▶ What you have to do
Copy the records below from the line containing "Identify the location of insert" up to and including the line containing "coordinates (134, 21).", reproducing every line without change.

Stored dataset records
•••
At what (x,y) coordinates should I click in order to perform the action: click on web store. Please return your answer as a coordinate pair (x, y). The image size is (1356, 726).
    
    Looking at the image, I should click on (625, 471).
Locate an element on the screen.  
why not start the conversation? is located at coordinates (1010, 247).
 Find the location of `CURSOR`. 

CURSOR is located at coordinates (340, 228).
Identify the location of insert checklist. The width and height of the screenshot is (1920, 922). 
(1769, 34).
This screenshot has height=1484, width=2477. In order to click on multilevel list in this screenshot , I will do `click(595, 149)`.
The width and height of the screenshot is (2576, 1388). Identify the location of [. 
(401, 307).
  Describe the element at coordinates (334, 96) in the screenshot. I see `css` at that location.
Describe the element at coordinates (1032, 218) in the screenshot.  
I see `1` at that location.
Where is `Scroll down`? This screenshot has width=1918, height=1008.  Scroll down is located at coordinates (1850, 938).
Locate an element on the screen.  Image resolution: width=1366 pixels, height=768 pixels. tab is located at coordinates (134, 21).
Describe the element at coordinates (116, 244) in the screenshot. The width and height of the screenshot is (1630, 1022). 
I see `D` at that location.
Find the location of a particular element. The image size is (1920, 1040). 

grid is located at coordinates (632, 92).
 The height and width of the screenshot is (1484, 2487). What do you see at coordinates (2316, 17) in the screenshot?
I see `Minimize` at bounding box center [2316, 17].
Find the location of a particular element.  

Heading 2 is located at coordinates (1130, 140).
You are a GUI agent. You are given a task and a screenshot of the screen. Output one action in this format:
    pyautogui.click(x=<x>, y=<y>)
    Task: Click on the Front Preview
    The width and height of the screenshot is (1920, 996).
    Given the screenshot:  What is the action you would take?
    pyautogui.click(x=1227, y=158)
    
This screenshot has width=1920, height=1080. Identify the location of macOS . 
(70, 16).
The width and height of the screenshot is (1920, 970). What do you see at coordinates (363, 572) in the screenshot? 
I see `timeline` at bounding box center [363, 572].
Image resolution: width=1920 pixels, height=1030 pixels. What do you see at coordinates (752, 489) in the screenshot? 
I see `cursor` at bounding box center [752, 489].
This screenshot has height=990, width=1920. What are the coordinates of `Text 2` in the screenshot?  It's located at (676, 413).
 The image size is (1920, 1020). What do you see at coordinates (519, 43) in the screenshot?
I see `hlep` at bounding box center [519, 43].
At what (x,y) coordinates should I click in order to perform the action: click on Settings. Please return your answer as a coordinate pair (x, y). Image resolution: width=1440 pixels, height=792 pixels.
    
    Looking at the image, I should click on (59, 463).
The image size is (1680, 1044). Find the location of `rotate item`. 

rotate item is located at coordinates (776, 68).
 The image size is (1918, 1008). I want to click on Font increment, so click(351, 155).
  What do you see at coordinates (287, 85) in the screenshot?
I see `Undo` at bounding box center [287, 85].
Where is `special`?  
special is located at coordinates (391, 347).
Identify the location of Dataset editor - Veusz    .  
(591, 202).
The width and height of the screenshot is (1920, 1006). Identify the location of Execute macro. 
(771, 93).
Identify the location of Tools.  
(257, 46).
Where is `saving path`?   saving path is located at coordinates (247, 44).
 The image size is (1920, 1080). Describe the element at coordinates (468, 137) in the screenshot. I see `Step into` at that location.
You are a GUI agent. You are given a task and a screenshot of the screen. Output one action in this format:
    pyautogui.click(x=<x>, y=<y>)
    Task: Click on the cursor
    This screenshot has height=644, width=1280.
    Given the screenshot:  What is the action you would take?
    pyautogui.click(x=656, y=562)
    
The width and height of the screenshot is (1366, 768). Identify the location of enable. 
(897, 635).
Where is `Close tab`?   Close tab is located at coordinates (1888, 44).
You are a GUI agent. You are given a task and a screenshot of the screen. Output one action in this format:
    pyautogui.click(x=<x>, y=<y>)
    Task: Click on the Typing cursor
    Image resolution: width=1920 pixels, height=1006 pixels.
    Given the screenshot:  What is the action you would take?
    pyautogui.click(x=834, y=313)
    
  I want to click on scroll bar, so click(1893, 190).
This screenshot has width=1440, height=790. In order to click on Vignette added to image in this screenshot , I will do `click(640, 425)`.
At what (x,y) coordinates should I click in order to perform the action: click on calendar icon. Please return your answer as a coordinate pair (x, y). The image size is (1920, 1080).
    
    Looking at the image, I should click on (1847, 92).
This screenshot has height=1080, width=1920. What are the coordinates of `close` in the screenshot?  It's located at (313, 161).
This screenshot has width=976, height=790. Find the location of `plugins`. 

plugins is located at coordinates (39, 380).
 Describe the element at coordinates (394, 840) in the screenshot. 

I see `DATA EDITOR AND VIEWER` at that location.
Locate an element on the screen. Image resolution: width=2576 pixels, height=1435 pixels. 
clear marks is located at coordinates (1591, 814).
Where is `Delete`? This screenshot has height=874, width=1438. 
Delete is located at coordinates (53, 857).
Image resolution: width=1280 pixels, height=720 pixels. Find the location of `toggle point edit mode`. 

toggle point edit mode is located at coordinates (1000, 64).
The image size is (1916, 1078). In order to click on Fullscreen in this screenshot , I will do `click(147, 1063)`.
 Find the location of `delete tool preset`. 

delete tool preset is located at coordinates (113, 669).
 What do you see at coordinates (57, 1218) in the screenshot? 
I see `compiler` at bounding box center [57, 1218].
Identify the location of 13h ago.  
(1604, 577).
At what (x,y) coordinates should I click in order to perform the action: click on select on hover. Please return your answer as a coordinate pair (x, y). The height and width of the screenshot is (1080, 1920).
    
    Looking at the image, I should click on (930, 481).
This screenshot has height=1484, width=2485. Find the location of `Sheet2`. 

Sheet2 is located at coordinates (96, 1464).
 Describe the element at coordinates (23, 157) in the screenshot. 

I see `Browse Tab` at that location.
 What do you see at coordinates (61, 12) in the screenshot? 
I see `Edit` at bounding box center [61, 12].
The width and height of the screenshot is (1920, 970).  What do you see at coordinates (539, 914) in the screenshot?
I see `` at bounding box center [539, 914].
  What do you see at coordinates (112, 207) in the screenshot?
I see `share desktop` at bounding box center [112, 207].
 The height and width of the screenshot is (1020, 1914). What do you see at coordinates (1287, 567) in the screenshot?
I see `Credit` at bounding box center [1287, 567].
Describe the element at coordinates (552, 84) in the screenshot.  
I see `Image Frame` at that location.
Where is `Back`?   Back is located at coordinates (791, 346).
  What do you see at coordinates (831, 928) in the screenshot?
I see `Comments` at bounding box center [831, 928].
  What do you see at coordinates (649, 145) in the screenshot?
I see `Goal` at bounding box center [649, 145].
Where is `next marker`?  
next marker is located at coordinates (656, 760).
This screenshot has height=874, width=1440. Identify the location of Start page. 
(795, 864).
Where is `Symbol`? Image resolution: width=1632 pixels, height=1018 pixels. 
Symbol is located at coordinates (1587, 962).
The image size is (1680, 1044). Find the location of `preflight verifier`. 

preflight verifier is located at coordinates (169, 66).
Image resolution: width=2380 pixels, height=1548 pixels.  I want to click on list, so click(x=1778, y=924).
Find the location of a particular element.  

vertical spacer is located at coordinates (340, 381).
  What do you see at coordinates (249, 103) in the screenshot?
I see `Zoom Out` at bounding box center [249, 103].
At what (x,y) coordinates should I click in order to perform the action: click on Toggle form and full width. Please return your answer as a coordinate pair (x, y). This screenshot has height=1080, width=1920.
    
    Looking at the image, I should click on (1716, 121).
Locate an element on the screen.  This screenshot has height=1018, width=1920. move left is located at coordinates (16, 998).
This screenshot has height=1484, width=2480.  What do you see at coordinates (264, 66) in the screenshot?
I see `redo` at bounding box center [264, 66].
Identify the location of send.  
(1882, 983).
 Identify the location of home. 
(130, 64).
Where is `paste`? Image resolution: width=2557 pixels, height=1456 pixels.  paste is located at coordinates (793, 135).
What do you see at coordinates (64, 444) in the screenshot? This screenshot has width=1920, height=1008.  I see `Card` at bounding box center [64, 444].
•••
▶ Reply
Identify the location of insert checklist. The width and height of the screenshot is (1920, 922). 
(1769, 34).
This screenshot has height=1484, width=2477. In order to click on multilevel list in this screenshot , I will do `click(595, 149)`.
The width and height of the screenshot is (2576, 1388). Identify the location of [. 
(401, 307).
  Describe the element at coordinates (334, 96) in the screenshot. I see `css` at that location.
Describe the element at coordinates (1032, 218) in the screenshot.  
I see `1` at that location.
Where is `Scroll down`? This screenshot has width=1918, height=1008.  Scroll down is located at coordinates (1850, 938).
Locate an element on the screen.  Image resolution: width=1366 pixels, height=768 pixels. tab is located at coordinates (134, 21).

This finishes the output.